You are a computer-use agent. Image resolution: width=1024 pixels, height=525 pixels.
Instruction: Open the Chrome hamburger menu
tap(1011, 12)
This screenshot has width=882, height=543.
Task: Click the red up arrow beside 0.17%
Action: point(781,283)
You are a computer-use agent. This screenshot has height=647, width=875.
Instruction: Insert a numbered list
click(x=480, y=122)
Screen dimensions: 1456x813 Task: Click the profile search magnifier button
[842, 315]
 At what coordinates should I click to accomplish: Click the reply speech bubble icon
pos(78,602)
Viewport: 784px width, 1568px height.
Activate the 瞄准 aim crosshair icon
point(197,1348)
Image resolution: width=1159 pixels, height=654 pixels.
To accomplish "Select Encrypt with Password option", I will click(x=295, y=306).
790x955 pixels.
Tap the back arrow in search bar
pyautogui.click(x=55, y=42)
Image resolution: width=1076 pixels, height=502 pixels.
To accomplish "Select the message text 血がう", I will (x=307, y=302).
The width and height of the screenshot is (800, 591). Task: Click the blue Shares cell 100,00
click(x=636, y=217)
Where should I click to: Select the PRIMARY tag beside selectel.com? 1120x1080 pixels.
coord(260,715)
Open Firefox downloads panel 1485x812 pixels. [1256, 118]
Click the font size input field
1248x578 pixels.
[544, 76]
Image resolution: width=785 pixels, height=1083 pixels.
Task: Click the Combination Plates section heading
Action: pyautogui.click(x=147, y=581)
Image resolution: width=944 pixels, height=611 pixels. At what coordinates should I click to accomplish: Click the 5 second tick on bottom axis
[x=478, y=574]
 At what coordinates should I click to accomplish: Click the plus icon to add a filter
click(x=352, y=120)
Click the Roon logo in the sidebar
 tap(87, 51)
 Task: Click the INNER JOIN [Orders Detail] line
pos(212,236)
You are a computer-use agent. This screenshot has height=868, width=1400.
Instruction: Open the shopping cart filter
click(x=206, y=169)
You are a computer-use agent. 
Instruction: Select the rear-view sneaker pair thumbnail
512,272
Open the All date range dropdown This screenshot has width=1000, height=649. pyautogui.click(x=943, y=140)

**What the task requires**
Reproduce the material above verbatim, line for line, from beginning to end.

**Exercise solution**
You are a computer-use agent. Image resolution: width=1024 pixels, height=525 pixels.
Instruction: Open the Chrome hamburger menu
tap(1011, 12)
This screenshot has width=882, height=543.
Task: Click the red up arrow beside 0.17%
Action: point(781,283)
You are a computer-use agent. This screenshot has height=647, width=875.
Instruction: Insert a numbered list
click(x=480, y=122)
Screen dimensions: 1456x813 Task: Click the profile search magnifier button
[842, 315]
 At what coordinates should I click to accomplish: Click the reply speech bubble icon
pos(78,602)
Viewport: 784px width, 1568px height.
Activate the 瞄准 aim crosshair icon
point(197,1348)
Image resolution: width=1159 pixels, height=654 pixels.
To accomplish "Select Encrypt with Password option", I will click(x=295, y=306).
790x955 pixels.
Tap the back arrow in search bar
pyautogui.click(x=55, y=42)
Image resolution: width=1076 pixels, height=502 pixels.
To accomplish "Select the message text 血がう", I will (x=307, y=302).
The width and height of the screenshot is (800, 591). Task: Click the blue Shares cell 100,00
click(x=636, y=217)
Where should I click to: Select the PRIMARY tag beside selectel.com? 1120x1080 pixels.
coord(260,715)
Open Firefox downloads panel 1485x812 pixels. [1256, 118]
Click the font size input field
1248x578 pixels.
[544, 76]
Image resolution: width=785 pixels, height=1083 pixels.
Task: Click the Combination Plates section heading
Action: pyautogui.click(x=147, y=581)
Image resolution: width=944 pixels, height=611 pixels. At what coordinates should I click to accomplish: Click the 5 second tick on bottom axis
[x=478, y=574]
 At what coordinates should I click to accomplish: Click the plus icon to add a filter
click(x=352, y=120)
Click the Roon logo in the sidebar
 tap(87, 51)
 Task: Click the INNER JOIN [Orders Detail] line
pos(212,236)
You are a computer-use agent. This screenshot has height=868, width=1400.
Instruction: Open the shopping cart filter
click(x=206, y=169)
You are a computer-use agent. 
Instruction: Select the rear-view sneaker pair thumbnail
512,272
Open the All date range dropdown This screenshot has width=1000, height=649. pyautogui.click(x=943, y=140)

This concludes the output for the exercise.